What are psychographics?
To describe the characteristics of a particular group we’re used to the idea of using demographic data such as age, gender, education level or location. This information helps us to give the group some defining features that allow us to compare it to other groups, to work out if other people or populations are part of the group or to focus marketing activities on the right people.
For example: the group ‘night clubbers’ has the demographic characteristics of being mostly under 25, evenly split between males and females and mostly single.
In this case we’ve identified a particular group based on a known behaviour (going to night clubs) and made some generalisations about the typical demographic characteristics of the group as a whole.
But demographic data can also be used to segment a particular group into subgroups to help us understand variations in behaviour or outcomes within the larger group. This can be done in a number of ways, including simply splitting the group in terms of one variable (for example, into male and female night clubbers) or by using statistical techniques to look for clusters of demographic factors that, when they occur together, tend to correspond to a certain ‘target’ behaviour or other variable of interest to the researcher.
So, let’s say we want to split the night clubbers group into segments that correspond to their scores on a variable about how often they go clubbing. Using a statistical cluster analysis we can find out how the main group can be segmented into subgroups made up of people that tend to frequent nightclubs at a similar regularity. So it might turn out that the subgroup that goes clubbing 2-3 times per week are best defined as predominantly female, low income students, and under the age of 23; the group who go less than once per month might turn out to be predominantly male, high income and over the age of 30.

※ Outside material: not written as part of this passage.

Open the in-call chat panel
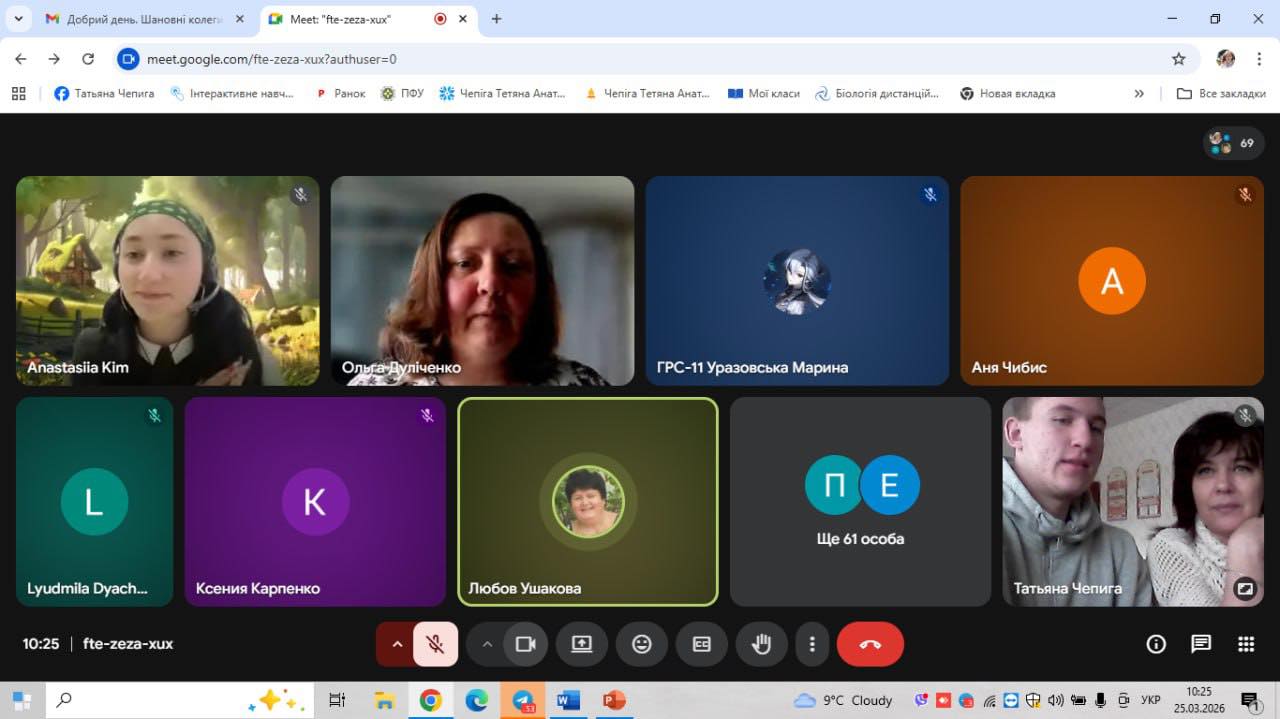 coord(1201,644)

Demographics can be an excellent way of describing and segmenting populations, but because they only look at relatively objective factors they can miss out on a lot of rich and important detail about what makes people tick. It’s all very well saying people under 40 are more likely to buy an ipod than those over 40, but surely we’d have a much better predictor of purchase if we split a group by factors like whether or not they are big music fans or technophobes (for which age might be an imperfect proxy). This is where psychographics comes in.
Psychographics takes the study of groups into new areas: interests, attitudes, opinions, motivations, values, personality and lifestyle choices. It enables us to describe and segment populations by the way they think rather than by demographic factors, which is often very useful to market researchers looking to develop a detailed picture of existing or potential customers.
A simple example of a psychographic segmentation is a political opinion poll. Here a population is divided up according to an opinion or intention: who will you vote for?
In combination, psychographics and demographics can provide a powerful way of defining groups and predicting behaviour. In my research I am using both types of data to help create a set of profiles of different types of runner based on their relationship to the sport. Each profile will have a different combination of factors (e.g. values, attitudes, motivations, age, gender, socioeconomic status) that correspond to – and help explain – the ways they practice their sport.